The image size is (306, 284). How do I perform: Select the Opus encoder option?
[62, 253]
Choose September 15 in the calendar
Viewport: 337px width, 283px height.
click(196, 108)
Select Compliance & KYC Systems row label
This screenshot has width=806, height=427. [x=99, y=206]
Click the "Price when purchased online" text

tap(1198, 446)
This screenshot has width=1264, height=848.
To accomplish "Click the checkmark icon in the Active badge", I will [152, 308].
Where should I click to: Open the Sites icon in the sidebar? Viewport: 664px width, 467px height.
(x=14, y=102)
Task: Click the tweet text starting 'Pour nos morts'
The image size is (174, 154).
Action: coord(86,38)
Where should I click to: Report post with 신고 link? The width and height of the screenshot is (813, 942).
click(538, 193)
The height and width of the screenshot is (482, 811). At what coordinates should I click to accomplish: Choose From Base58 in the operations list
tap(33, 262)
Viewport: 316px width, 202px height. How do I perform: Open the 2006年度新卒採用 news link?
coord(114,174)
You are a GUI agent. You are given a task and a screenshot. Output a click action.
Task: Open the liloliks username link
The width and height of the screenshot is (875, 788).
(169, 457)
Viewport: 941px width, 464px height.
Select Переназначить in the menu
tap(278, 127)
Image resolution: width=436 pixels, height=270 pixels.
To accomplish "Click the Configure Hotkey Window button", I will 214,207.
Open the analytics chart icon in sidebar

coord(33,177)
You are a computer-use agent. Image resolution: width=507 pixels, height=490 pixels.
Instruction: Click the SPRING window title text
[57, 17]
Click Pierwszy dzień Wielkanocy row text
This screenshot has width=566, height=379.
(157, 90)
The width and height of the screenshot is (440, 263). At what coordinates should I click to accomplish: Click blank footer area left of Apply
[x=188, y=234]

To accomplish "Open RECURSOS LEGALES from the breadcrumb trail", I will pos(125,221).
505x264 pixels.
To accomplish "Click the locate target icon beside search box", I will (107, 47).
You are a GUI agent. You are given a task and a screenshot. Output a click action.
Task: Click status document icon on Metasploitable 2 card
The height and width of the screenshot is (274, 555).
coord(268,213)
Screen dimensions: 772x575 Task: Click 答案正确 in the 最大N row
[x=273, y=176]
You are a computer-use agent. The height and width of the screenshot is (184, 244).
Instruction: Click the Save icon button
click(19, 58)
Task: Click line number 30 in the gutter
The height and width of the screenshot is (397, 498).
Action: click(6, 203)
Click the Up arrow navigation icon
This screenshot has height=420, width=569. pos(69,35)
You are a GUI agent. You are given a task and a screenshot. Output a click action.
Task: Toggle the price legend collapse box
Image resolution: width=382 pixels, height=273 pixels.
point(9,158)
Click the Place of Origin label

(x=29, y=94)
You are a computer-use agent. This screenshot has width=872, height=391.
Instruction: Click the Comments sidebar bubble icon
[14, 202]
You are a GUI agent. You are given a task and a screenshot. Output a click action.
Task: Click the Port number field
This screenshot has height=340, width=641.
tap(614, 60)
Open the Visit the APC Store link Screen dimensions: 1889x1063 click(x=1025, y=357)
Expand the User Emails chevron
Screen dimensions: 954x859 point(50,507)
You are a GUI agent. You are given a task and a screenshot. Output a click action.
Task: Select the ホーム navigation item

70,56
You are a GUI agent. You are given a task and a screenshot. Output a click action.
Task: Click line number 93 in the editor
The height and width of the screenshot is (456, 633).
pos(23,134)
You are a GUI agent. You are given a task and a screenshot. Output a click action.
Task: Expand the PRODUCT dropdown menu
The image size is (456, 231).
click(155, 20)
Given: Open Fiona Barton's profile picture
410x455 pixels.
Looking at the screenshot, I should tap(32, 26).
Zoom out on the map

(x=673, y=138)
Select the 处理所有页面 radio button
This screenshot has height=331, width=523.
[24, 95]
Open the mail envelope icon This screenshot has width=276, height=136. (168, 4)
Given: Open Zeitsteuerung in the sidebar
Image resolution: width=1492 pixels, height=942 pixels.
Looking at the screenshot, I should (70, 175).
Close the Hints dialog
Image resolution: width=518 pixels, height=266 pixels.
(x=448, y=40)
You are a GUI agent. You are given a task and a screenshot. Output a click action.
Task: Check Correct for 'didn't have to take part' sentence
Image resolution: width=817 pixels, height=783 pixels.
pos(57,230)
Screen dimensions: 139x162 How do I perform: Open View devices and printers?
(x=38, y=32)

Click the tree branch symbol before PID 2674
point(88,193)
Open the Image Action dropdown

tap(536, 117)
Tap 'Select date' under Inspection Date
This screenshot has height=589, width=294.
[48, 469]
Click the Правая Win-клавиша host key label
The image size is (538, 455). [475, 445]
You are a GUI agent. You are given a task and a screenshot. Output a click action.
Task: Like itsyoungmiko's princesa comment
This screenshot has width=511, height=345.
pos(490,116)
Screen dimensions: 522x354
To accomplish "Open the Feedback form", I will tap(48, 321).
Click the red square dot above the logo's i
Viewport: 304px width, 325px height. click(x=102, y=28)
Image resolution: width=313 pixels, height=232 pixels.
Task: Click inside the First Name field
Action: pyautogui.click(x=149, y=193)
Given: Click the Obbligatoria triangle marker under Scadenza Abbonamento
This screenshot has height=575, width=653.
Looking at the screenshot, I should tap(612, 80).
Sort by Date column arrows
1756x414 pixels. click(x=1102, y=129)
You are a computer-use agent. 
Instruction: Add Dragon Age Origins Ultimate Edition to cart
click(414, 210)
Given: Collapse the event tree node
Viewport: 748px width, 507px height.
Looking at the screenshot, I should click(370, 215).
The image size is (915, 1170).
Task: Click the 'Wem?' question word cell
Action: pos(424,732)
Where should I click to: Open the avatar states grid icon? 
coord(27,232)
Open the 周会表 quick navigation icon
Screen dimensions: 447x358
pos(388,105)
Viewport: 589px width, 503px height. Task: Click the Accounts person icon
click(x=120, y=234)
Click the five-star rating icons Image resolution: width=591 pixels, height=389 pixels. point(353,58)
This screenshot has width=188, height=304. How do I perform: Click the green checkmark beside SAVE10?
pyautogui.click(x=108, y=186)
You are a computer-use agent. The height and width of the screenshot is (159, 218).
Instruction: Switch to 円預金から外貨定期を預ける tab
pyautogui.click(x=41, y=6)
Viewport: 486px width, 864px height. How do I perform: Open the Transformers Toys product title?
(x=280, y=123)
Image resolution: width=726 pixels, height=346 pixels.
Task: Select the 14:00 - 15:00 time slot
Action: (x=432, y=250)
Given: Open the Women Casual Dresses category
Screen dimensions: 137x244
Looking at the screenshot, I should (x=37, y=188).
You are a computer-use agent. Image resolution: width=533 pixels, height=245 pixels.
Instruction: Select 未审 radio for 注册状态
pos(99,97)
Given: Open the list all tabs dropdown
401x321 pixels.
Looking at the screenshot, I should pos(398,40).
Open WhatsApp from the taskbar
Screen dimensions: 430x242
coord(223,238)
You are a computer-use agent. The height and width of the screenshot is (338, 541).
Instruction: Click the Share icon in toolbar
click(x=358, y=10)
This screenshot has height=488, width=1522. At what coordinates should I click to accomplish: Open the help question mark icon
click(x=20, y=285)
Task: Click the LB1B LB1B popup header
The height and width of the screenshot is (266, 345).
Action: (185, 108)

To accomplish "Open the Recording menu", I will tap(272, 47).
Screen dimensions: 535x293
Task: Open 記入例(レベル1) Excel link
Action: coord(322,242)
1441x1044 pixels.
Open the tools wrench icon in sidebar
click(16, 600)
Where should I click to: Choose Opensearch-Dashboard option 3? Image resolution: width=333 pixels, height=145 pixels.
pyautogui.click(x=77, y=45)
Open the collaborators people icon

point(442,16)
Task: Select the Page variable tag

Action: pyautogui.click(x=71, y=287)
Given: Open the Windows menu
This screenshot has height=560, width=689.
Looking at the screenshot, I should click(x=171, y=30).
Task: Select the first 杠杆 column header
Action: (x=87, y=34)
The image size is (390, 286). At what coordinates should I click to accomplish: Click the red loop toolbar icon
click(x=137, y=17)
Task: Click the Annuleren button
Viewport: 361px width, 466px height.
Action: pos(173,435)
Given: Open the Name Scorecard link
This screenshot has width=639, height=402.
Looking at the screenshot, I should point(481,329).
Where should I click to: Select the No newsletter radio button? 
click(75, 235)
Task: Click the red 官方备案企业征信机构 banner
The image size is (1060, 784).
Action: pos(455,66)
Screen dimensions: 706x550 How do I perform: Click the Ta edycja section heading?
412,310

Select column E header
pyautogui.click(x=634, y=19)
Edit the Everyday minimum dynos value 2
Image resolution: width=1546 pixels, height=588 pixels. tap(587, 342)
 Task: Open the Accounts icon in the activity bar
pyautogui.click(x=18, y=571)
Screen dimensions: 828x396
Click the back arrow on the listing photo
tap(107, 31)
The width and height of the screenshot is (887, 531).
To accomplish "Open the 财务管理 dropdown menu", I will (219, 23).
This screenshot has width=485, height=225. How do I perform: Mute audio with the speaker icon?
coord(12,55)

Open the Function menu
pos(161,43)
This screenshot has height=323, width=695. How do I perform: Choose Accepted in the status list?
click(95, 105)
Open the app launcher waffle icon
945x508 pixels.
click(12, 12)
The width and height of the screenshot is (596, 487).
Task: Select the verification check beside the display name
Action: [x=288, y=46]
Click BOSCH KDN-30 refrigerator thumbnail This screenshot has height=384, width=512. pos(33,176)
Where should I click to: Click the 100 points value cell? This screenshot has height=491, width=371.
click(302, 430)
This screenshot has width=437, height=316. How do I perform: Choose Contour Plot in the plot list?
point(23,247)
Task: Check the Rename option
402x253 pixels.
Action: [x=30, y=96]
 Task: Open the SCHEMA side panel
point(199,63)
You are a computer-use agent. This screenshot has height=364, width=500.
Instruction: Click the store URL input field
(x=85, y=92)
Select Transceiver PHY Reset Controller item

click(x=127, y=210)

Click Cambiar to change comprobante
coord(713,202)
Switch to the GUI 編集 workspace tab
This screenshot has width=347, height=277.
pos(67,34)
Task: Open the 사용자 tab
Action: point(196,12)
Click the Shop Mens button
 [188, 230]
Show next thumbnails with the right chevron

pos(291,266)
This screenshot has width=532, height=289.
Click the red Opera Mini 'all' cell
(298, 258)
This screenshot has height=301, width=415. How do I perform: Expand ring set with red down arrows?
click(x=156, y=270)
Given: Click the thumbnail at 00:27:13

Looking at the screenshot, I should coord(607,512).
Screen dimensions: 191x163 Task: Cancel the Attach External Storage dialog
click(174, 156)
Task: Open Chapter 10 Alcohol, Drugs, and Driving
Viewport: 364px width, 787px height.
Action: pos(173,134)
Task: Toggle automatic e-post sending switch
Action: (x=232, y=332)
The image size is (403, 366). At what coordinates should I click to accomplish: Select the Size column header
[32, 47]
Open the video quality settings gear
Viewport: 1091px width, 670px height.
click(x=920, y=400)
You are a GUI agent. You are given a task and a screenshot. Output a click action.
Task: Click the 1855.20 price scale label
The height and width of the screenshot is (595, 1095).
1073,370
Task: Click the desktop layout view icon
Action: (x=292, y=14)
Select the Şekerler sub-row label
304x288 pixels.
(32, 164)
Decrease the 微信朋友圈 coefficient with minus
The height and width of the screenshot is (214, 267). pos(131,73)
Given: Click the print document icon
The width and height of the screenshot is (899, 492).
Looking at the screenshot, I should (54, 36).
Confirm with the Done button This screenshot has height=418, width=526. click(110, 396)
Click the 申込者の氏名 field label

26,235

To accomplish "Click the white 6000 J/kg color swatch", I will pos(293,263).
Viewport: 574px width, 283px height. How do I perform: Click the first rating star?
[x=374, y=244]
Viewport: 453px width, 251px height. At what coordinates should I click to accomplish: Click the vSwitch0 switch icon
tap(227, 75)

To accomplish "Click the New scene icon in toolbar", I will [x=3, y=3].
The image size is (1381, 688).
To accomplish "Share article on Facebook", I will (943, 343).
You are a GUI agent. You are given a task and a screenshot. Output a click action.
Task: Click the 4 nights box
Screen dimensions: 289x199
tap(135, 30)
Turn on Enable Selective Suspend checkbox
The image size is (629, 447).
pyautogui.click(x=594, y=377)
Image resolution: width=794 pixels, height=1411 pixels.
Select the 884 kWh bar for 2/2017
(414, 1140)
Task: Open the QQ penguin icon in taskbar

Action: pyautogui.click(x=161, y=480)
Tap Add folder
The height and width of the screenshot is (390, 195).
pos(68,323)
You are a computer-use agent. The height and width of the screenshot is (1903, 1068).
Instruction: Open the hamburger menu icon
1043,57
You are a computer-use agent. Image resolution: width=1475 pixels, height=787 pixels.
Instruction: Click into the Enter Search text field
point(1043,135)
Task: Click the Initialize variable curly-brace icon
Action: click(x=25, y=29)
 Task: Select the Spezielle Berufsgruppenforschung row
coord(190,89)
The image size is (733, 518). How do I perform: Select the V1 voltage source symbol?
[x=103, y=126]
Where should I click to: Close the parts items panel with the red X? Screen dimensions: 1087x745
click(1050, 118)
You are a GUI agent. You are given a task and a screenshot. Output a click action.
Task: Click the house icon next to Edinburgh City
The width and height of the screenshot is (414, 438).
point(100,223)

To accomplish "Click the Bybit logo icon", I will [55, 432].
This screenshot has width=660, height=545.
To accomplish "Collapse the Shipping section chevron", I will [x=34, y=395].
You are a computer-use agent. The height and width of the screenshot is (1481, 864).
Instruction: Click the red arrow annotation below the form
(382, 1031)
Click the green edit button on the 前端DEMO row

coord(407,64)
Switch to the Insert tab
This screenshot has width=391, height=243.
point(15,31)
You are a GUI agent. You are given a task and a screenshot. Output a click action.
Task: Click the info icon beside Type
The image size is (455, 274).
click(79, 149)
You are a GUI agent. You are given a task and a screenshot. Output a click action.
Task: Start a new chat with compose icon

____________

Looking at the entries above, work out how many lines contain "document", then reply with that number and no other words.

2